Why Electronic Employment Verification Is a Bad Idea


When Americans (led by Lou Dobbs) scream "do something about illegal immigration" at the top of their lungs, you know we're going to get saddled with a bunch of awful ideas. One of those is Electronic Employment Verification, or EEV. EEV is a plan to create a big federal database of everyone eligible to work. Before a potential employer could give you a job, you'd have to be "cleared to work" by the Feds. Even worse, it will just be an API call to a big database in the sky.

In theory, this seems like a great solution. After all, if we just had a nice API call to make to determine whether or not to give jobs to people we could remove the magnet of lucrative jobs, right? In theory. The problem is the world's a messy place.

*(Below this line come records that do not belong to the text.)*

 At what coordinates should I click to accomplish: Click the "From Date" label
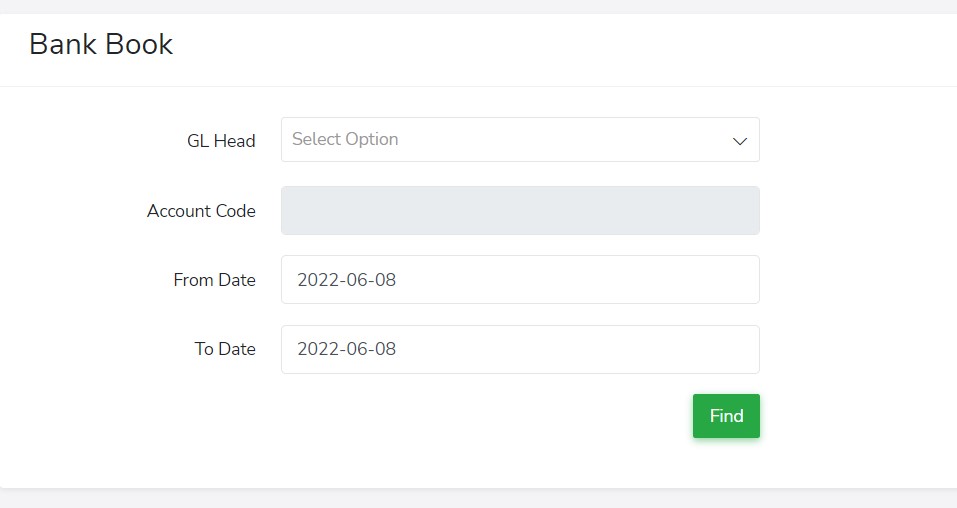[x=214, y=280]
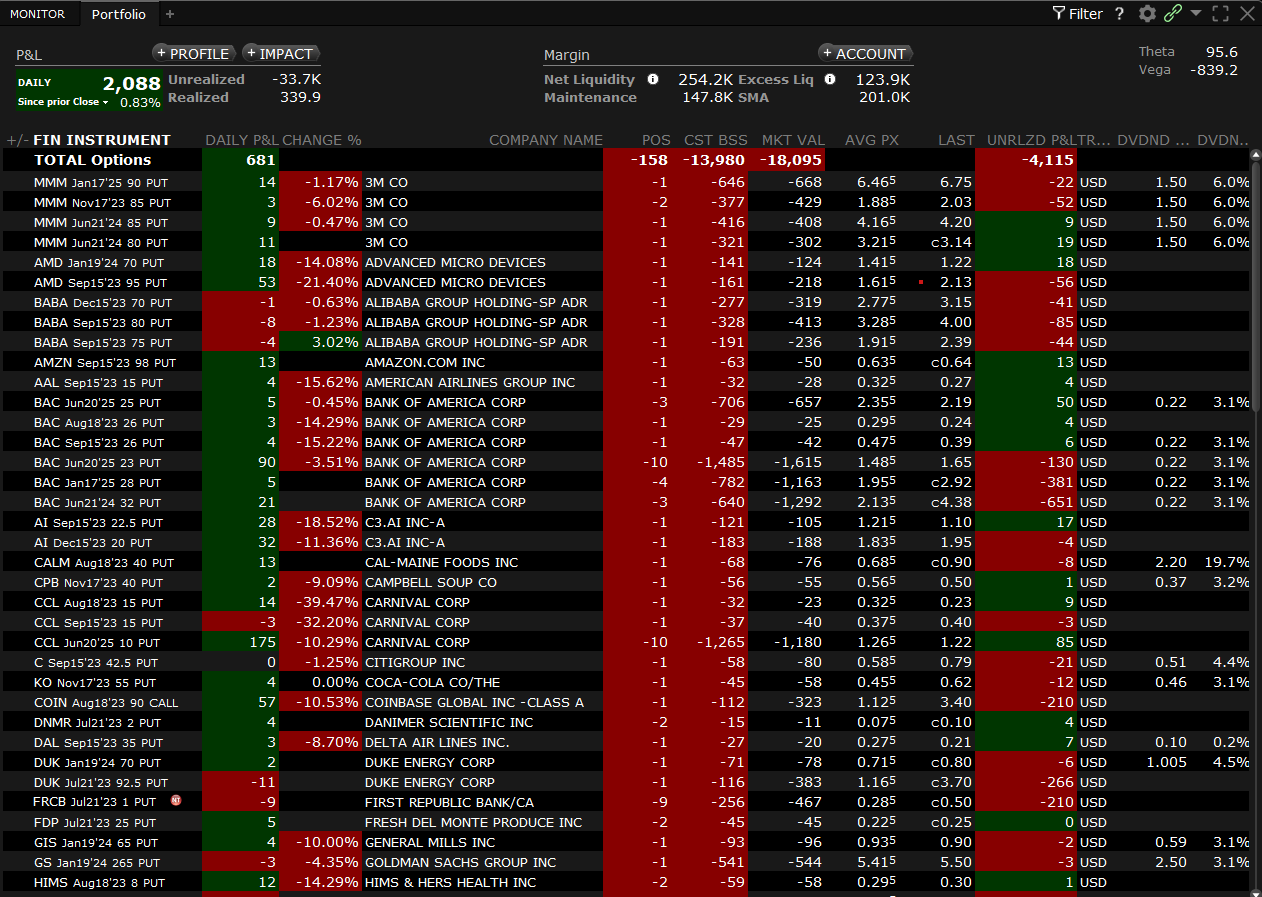Click the green chain link icon
1262x897 pixels.
[1173, 14]
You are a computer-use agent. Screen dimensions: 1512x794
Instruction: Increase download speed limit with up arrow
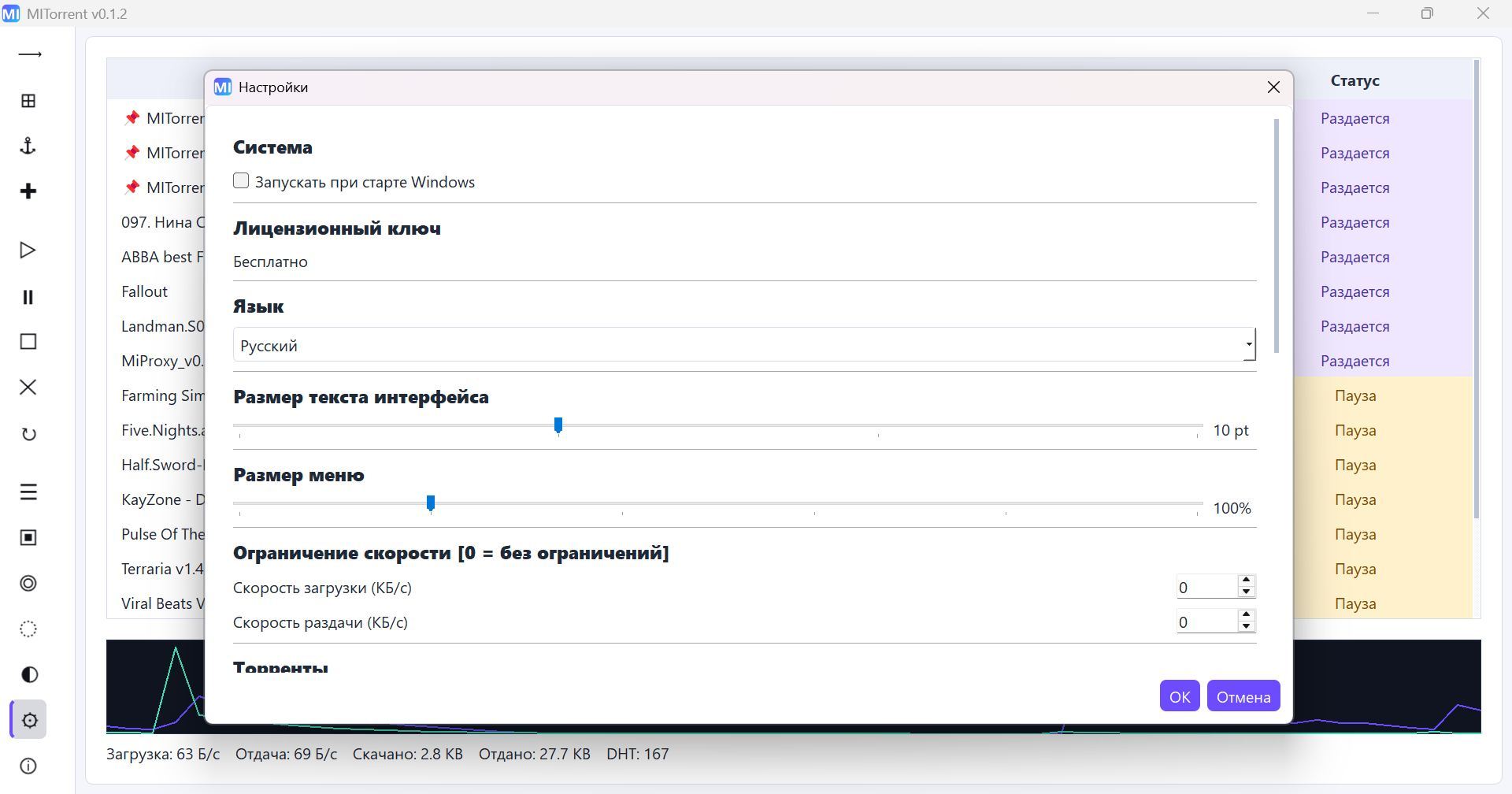click(1246, 581)
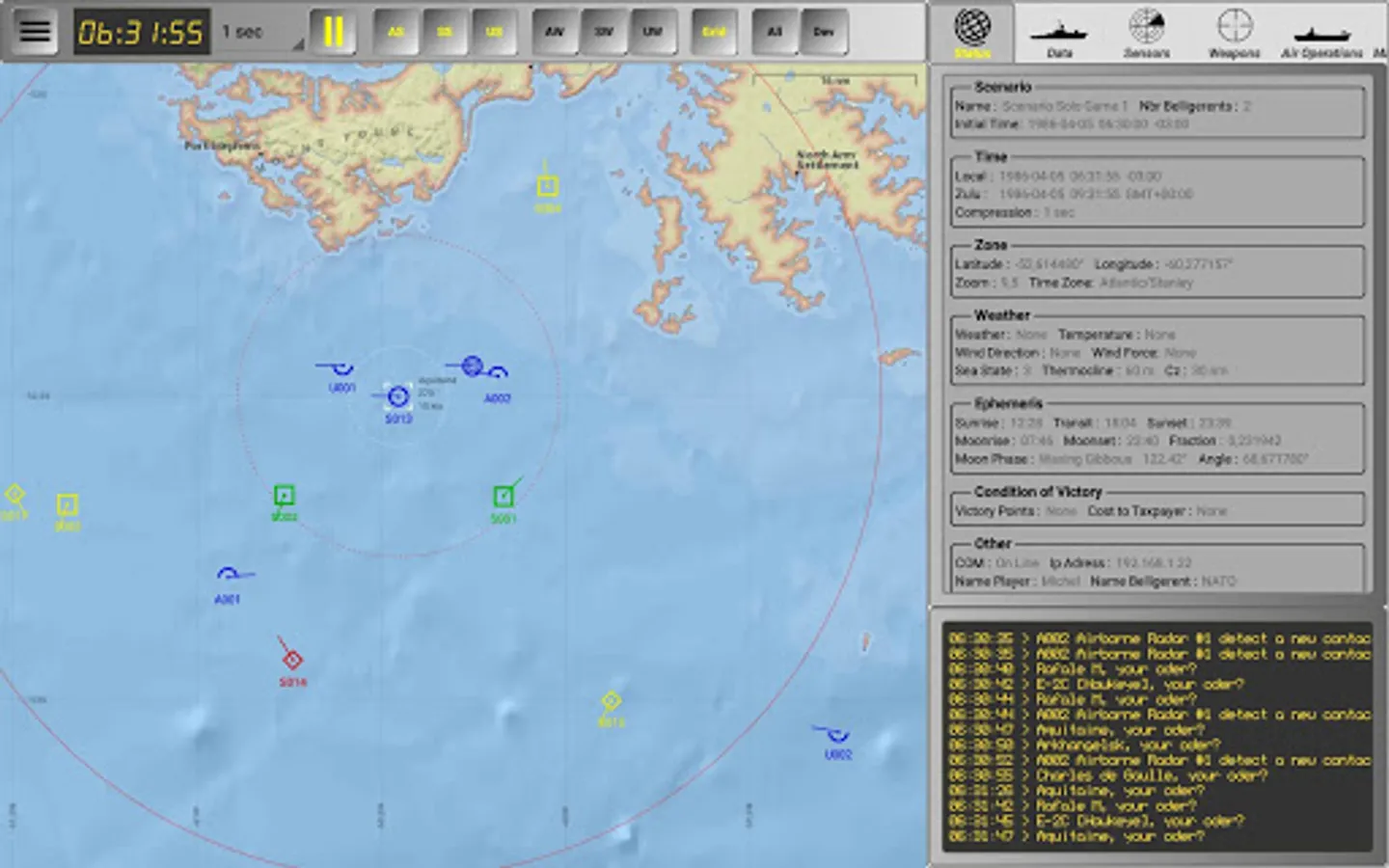Viewport: 1389px width, 868px height.
Task: Click the Dev button in toolbar
Action: click(x=824, y=32)
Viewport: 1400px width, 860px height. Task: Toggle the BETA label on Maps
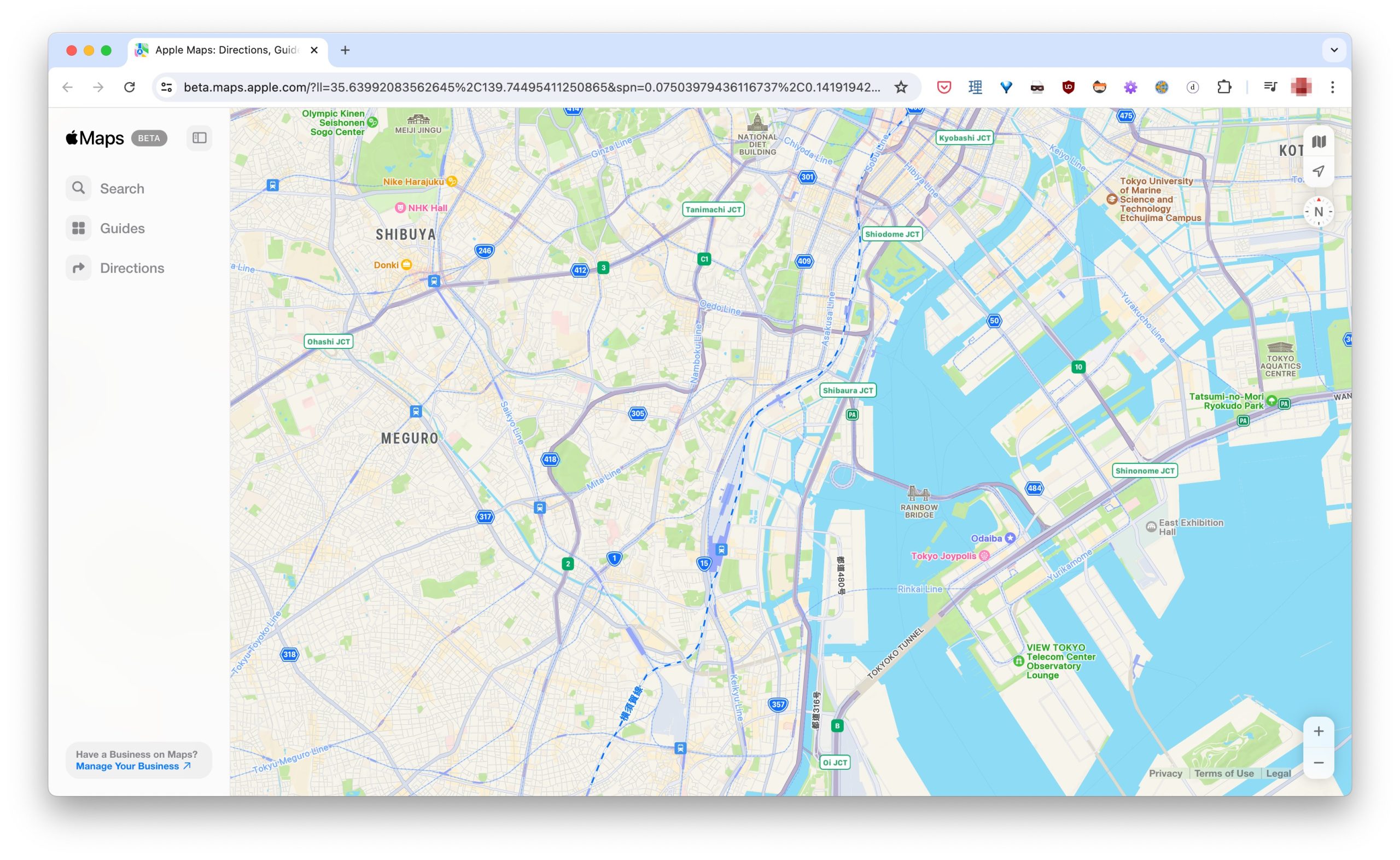(148, 138)
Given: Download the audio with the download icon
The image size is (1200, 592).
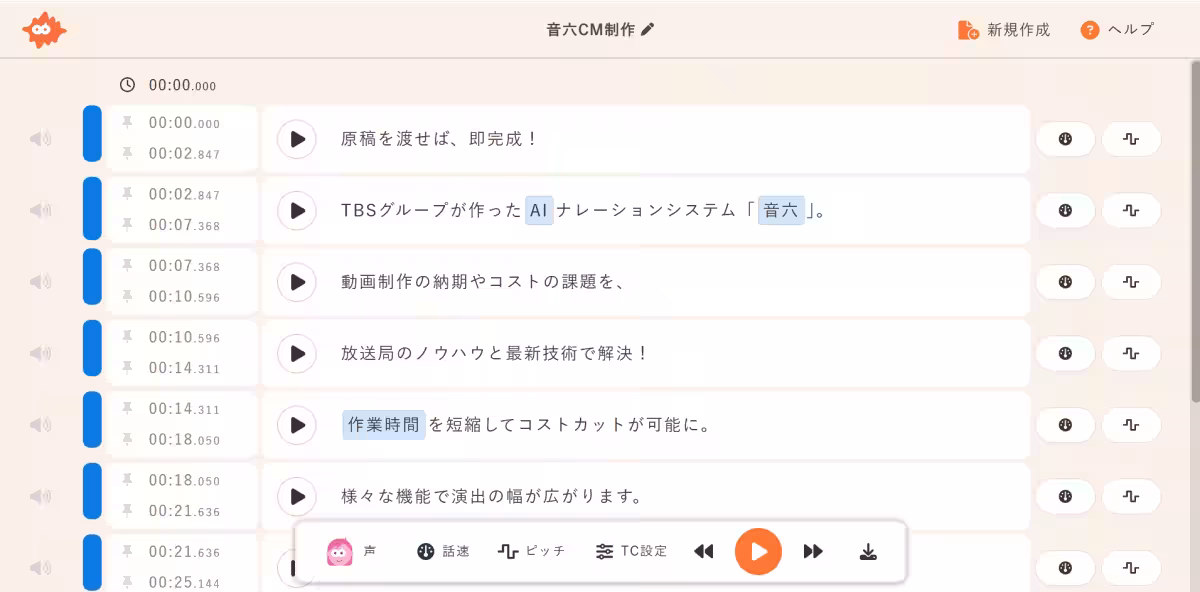Looking at the screenshot, I should 867,550.
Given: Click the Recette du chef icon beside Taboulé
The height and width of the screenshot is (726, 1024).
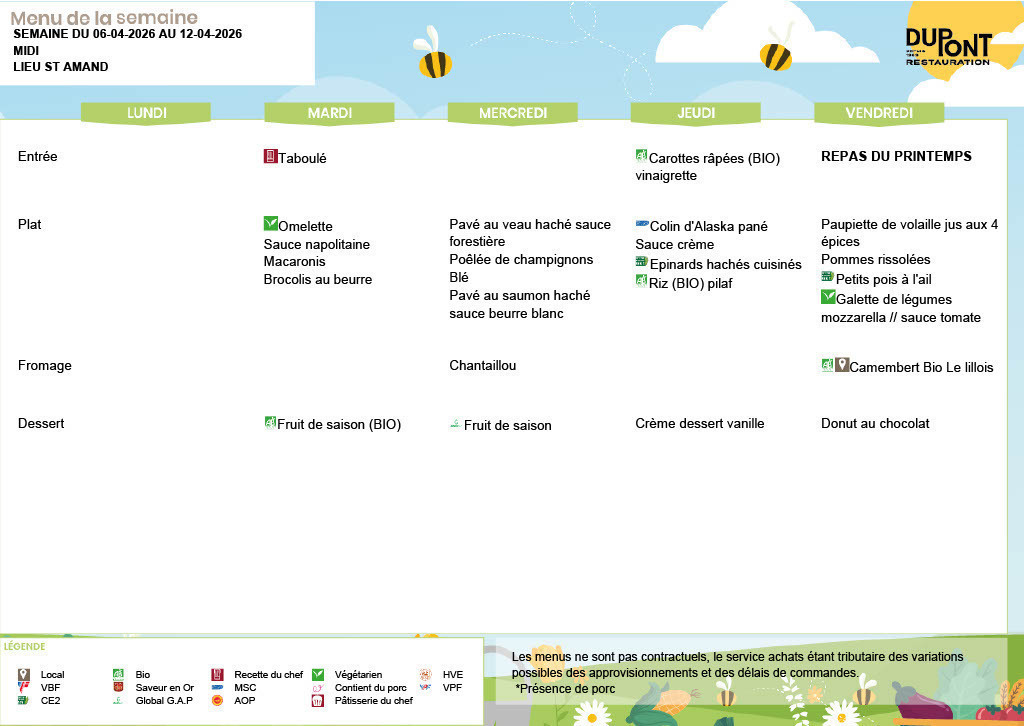Looking at the screenshot, I should 270,156.
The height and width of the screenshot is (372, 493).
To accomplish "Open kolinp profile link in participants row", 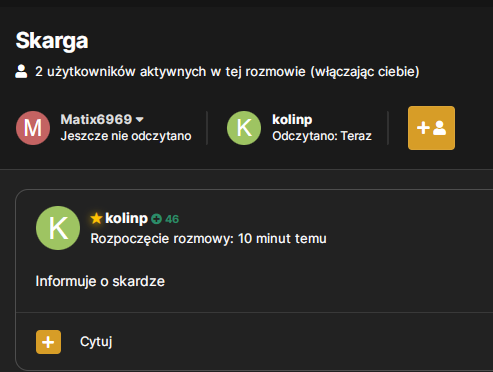I will tap(292, 119).
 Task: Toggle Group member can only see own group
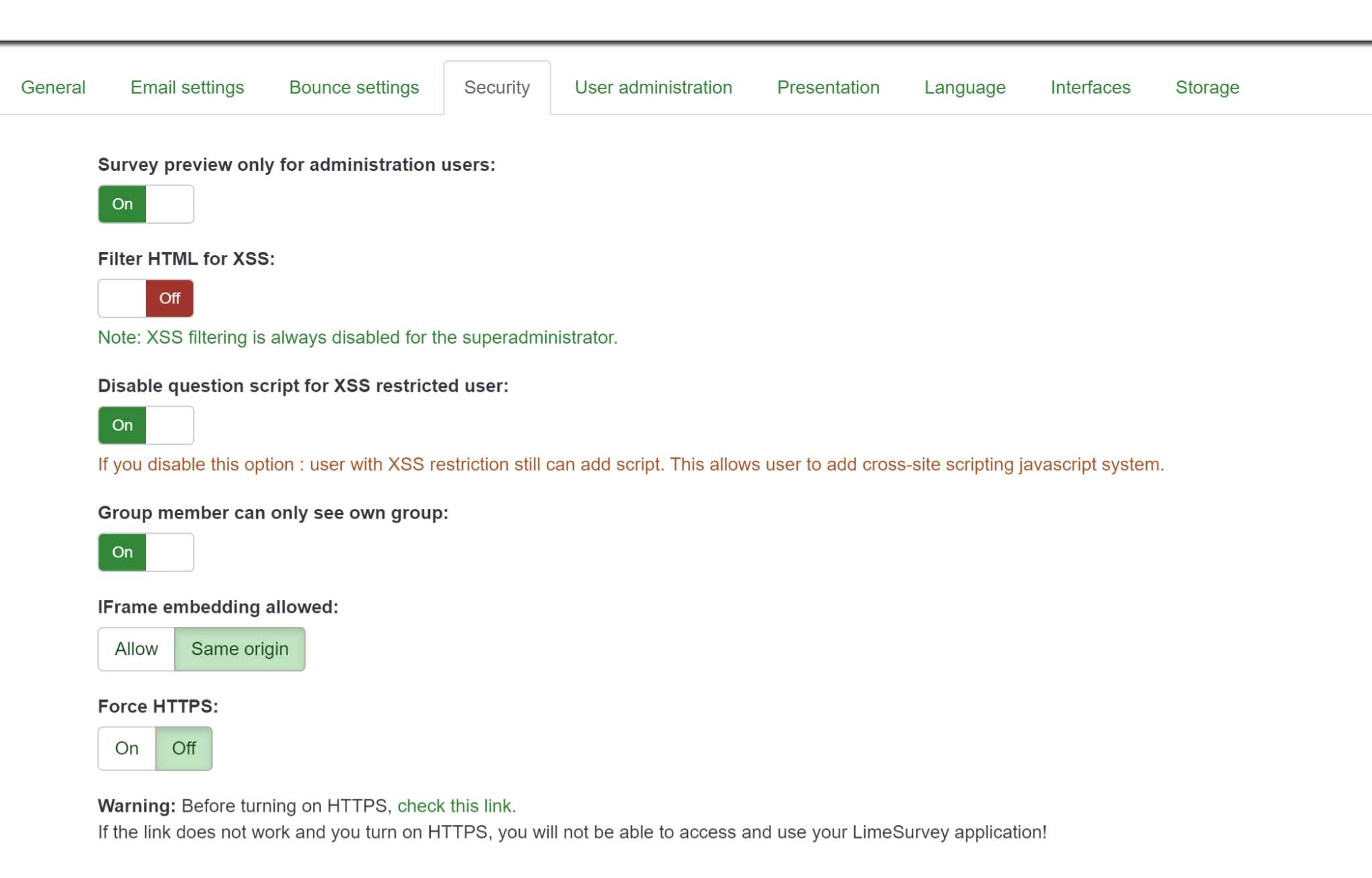point(146,553)
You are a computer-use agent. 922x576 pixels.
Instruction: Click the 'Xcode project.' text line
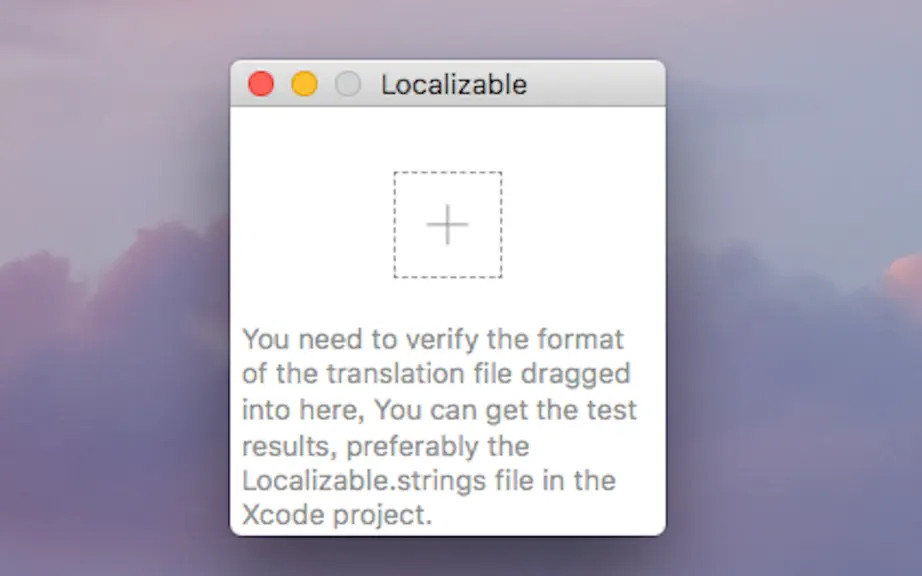337,515
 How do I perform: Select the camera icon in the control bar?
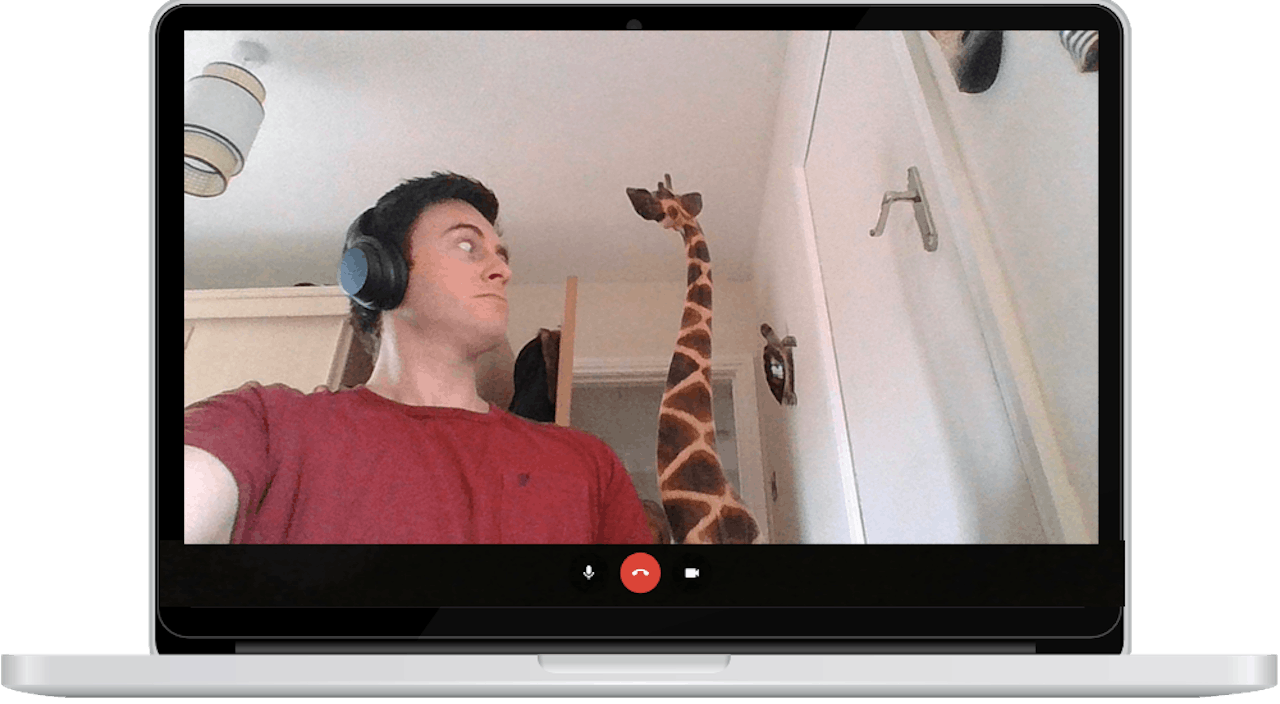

in the pilot program that DHS has been running, the error rate is 4.1%. If you do that math (55 million new hires each year in the US), that works out to 11,000 people mistakenly classified as ineligible to work every day! Of course, that won't be you, right? Of course, the error rate is bound to get better, right? Of course, there will be a swift and fair adjudication process, right? If you believe that you don't understand IT or the government very well.

What's worse, it won't even solve the immigration program. It will simply make the value of your identity data all the greater. If you make something worth more, it's more likely to be stolen. Rather than solving the illegal immigration problem EEV will more likely simply increase the incidence of identity theft. Your government at work. Rather than making you safer from identity theft, they're going to make you more susceptible.

Even if you're not one to go in for Orwellian scares about Big Brother growing out of a national ID system, this one has to make you wonder what people in Washington are thinking.

What can you do? Call you congressperson tomorrow and tell them EEV is a bad idea. Give your credentials. Make sure they understand people in their district will have a harder time getting employment. Increasing a tiny bit of friction in the job process is likely to cause big costs for business and government.